Please note that some states require that an agent be granted specific authority to do certain things. For example, the authority to change a beneficiary may need to be specifically granted in the power of attorney document in order for the attorney-in-fact to have that authority. It’s important that you consult legal counsel familiar with the laws in your state so that your attorney-in-fact has the exact authority you want him or her to have.
In addition, other financial authorities can be granted as well including the authority over:
Real property transactions; tangible personal property transactions; stock and bond transactions; commodity and option transactions; banking and other financial institution transactions; business operating transactions; estate, trust and other beneficiary transactions; claims and litigation; personal and family maintenance; social security or other governmental program; civil or military benefits; retirement plan transactions; tax matters; digital assets (e.g. your Facebook & Twitter accounts, your online banking services, any websites you may own or manage)

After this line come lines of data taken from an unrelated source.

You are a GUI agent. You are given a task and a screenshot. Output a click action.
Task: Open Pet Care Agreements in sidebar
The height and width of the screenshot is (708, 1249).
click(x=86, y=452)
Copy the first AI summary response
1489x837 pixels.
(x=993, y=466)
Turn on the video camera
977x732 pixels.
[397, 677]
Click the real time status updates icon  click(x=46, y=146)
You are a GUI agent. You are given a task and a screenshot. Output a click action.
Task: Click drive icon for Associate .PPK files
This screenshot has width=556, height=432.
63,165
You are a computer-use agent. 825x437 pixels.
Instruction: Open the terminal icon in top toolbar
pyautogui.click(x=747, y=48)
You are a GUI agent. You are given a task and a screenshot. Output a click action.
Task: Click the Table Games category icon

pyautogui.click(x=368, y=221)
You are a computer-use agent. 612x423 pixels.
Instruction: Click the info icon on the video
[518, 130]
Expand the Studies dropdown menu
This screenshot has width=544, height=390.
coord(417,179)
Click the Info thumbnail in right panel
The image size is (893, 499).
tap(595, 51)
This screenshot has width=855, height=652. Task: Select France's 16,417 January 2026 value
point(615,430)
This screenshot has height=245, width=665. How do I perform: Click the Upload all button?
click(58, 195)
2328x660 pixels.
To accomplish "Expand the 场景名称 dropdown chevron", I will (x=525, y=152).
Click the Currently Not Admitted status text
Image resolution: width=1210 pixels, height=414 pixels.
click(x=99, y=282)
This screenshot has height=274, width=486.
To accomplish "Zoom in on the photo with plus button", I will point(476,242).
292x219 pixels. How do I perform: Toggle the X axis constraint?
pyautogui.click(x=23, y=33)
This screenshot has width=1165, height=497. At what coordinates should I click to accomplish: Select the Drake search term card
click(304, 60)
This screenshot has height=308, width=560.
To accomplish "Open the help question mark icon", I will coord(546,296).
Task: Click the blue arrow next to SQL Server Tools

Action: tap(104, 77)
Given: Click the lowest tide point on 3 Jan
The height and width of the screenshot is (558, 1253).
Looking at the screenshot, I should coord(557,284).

Power of Attorney tor Health Care Decisions
The power of attorney for health care decisions gives your attorney-in-fact the power to make medical or surgical decisions on your behalf. This type of power of attorney is effective only when you are incapacitated and becomes ineffective when your health returns. In many states, you can also authorize your agent to decide whether to terminate life support should your doctors determine that you are persistent vegetative state. Note that some states have a required procedure for certifying someone’s incapacity to make decisions.